Qué fácil es escribir la palabra hogar cuando no has tenido que dejar tu tierra para comer. Cuando no has tenido que dejar tu casa y a tus muertos bajo las aguas de un pantano, cuando esas cuatro paredes ni siquiera existen, solo son posibles en algún lugar de tu memoria, en algún gesto que aún recuerdas y sigues reproduciendo con tus propias manos. Qué fácil pronunciar la palabra volver, cuando una nunca ha tenido esa certeza, la única que insiste y reclama, como ese instinto tan verdadero que lleva a alejarse y a esconderse a los animales cuando saben que van a parir o a morir. Y es que este dolor, como ellas y ellos, quiere irse a morir a su casa, a aquel lugar en el que menos años de su vida han pasado, pero al que vuelven siempre que pueden como si nunca se hubieran ido. Y el dolor crece y se aferra un poquito más cada vez que se hace imposible el regreso. Mancha, se apodera de la luz y se convierte en el centro, hace imposible la limpieza y la nada.
Mi tita Carmen murió un lunes de agosto en Barcelona. Hasta el viernes siguiente por la tarde no pudo volver al pueblo. Abrimos su casa y regamos el patio al caer la noche, para que pensasen que ella no se fue sin despedirse.
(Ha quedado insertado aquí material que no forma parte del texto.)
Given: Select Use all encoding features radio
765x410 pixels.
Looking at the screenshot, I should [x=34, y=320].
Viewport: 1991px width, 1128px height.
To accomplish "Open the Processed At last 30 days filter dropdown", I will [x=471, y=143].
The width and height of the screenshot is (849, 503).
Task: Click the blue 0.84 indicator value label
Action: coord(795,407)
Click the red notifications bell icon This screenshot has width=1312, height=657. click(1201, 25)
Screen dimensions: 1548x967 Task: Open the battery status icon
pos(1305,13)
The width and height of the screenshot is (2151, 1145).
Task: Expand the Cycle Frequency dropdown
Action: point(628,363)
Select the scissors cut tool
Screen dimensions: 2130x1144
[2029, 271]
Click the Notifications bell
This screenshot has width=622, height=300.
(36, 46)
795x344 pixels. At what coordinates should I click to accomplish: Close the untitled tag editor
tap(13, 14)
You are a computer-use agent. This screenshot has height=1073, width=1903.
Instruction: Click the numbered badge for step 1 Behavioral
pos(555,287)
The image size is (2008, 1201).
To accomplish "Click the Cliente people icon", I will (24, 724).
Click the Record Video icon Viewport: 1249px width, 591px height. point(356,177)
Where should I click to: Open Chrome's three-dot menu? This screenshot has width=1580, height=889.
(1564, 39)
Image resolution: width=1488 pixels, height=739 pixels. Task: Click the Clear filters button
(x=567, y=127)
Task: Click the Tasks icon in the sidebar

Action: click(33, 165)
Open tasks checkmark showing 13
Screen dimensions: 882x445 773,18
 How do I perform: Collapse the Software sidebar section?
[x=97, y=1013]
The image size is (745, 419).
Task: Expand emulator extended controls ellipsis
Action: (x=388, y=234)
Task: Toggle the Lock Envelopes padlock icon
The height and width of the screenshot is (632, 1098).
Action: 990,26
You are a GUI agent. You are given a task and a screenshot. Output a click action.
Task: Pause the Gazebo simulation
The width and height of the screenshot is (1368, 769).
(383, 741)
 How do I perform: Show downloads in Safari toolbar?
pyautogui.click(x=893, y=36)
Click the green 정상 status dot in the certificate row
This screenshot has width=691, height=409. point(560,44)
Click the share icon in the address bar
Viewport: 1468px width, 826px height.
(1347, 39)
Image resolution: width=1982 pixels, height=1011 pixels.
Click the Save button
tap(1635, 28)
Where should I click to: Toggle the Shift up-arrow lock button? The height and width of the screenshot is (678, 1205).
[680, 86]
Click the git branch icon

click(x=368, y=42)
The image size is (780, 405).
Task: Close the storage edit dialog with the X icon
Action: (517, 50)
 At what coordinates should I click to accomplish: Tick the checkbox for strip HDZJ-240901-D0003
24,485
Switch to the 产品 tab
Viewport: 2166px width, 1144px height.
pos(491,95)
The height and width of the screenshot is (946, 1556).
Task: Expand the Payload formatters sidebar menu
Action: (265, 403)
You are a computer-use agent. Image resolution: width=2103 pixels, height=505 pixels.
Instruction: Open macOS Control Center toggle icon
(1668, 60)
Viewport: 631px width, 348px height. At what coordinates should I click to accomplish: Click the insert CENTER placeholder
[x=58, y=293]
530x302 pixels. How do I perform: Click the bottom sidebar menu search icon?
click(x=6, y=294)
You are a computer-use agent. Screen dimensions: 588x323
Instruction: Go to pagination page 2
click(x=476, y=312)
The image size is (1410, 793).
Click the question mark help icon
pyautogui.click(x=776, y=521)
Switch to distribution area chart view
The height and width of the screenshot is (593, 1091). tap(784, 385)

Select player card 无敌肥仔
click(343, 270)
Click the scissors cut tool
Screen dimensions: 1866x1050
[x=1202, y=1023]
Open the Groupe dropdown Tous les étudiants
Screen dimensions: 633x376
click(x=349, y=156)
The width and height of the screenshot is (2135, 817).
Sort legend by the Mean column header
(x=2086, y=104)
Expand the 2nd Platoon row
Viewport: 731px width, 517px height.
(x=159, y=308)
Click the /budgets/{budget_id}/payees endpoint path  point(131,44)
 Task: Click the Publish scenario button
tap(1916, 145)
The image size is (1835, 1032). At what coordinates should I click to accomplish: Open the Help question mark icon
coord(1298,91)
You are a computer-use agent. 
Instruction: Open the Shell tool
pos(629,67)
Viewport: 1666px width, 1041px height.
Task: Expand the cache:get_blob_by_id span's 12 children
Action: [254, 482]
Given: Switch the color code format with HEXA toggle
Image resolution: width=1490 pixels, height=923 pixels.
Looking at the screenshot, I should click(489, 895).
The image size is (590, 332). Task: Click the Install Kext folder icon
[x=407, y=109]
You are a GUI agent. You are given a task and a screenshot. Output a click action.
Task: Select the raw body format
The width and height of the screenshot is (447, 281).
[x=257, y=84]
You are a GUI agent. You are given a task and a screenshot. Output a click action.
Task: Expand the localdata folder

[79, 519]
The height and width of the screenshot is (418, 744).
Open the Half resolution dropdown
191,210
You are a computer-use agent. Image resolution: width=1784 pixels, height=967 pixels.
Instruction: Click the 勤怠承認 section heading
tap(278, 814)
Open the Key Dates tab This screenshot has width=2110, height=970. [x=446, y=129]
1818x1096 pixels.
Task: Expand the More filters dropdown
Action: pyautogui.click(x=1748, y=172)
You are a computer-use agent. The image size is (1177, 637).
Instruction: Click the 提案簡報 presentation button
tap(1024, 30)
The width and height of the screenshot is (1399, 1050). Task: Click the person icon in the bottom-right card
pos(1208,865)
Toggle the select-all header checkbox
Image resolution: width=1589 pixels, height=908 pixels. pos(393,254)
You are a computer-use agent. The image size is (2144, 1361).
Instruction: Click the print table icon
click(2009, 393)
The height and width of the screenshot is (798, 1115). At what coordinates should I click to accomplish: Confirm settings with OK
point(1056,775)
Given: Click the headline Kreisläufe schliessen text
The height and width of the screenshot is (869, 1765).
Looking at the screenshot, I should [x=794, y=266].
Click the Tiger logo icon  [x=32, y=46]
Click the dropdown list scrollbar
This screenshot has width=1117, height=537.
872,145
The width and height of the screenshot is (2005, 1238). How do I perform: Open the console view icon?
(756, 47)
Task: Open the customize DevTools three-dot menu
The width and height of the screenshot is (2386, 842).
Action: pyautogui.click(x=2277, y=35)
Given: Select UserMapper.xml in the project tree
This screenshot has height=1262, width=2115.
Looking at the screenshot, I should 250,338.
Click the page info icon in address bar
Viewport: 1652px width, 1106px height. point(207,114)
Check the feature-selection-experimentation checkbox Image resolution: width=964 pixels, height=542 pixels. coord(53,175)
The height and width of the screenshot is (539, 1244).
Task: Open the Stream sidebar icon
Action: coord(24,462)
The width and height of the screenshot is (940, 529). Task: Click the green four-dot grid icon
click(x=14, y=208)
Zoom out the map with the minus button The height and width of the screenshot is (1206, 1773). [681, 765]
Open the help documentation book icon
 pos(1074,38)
Se marchó del pueblo con veintitantos, a la periferia de una ciudad, limpiando todos los pisos de Barcelona, como decía ella, mientras su marido trabajaba en la Seat. Se vio en la calle con una bolsa de basura, con lo poco que pudo recoger de su primera casa, un piso a las afueras que se derrumbó y que se quedó con lo poco que tenían entre los escombros, una casa de la que apenas hablaban, a la que nunca quisieron volver, como si las vigas y los ladrillos rotos hubieran hecho por completo su trabajo. Murió en un hospital de la gran ciudad, creyendo que estaba en su pueblo, cerca de los suyos, oliendo el azahar del patio por las noches, las voces de las vecinas asomándose al zaguán, el motor que anuncia a los que regresan del campo a la hora de comer. Tuvo que morirse y dejar unas macetas que la siguen esperando, y una historia, la suya, como la de tantas y tantos que llegó tarde, en la boca de algún familiar cercano, esa con la que comparto sangre, pero que creció lejos de la tierra, agrandando con sus propios cuerpos fábricas y periferia, haciendo posible con su trabajo el crecimiento imparable de una urbe. Se fue y me dejó con una costumbre que ahora se convierte en huérfana, la de tocar a su puerta cada noche de verano y sentarnos juntas, al fresco. Se fue y solo queda este dolor, esta impotencia que también ha venido para quedarse, para hacerse hermana, que solo busca la forma menos dolorosa de regresar, una vereda fácil, una madriguera donde cobijar los pasos y las voces de aquellos y aquellas que tuvieron que irse a la fuerza, y que siguen intentando hasta el último de sus días, volver a casa.